## [WORK TO BE COMPLETED]
In the text on the birth control pill, over what age should the Pill not be prescribed to women who have one or more cardiovascular risk factors?

--- SELECTED PASSAGE Enclosed Below ---

Yes, the Pill is safe in women who do not have any risk factors and so is almost always safe in young women. But in women who have risk factors, for example, women who smoke, are fat, have high cholesterol, are diabetic, or have high blood pressure, the Pill may not be safe because it adds to the risk of heart attacks. A woman with more than one risk factor should probably not take the Pill and may need another form of contraception.
Birth control pills containing both an estrogen and a progestogen (the "combined Pill") are the most commonly used. Their advantages over a single-ingredient pill are that:
• they are reliable and safe
• they cause less bleeding, less pre-menstrual tension, and less breast disease
• there is a reduced risk of cancer.
The Pill can increase the risk of heart attacks and strokes in women:
• who have any cardiovascular risk factor, particularly smokers
• who have a family history (first-degree relative) of arterial disease.
Therefore, a woman who smokes is at greater risk from developing coronary heart disease than a nonsmoker. A woman with several risk factors is at much greater risk, and the risks of the Pill may be too high. The greater the number of risk factors, the greater the risk of cardiovascular problems.
The Pill should not be prescribed to women over 35 years old if they have one or more cardiovascular risk factors.
Before starting the Pill, make sure that you have been checked by your doctor or the family planning clinic for all cardiovascular risk factors.
Women who smoke or have high blood pressure, should either not take the Pill or should stop smoking.

--- End of Enclosed SELECTED PASSAGE ---
--- MATERIAL SUPPLIED Enclosed Below ---

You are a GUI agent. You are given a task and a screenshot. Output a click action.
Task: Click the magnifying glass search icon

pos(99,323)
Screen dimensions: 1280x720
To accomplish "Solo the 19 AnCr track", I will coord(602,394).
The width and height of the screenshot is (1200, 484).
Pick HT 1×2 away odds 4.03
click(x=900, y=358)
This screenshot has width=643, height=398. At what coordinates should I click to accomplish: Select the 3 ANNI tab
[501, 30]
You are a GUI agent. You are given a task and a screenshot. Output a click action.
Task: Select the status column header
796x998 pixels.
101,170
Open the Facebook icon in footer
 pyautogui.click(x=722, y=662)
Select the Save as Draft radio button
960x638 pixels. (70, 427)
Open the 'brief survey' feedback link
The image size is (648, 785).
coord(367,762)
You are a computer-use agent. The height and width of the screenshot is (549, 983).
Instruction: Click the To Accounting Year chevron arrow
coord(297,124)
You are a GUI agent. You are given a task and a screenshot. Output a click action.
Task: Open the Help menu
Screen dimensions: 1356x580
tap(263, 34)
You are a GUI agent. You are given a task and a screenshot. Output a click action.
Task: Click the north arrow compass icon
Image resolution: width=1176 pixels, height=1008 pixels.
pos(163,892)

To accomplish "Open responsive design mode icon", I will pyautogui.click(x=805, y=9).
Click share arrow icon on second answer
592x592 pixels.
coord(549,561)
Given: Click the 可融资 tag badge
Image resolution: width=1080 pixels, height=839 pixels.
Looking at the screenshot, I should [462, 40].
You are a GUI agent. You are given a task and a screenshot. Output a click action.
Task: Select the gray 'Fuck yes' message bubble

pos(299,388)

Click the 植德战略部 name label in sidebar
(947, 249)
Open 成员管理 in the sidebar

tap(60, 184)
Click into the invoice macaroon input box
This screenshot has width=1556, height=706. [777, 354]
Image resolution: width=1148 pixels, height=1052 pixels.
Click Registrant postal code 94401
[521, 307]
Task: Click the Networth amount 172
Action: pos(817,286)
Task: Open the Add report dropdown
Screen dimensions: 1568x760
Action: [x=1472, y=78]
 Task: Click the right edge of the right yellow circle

--- End of Enclosed MATERIAL SUPPLIED ---

## [EXERCISE RESPONSE]
Over 35 years old.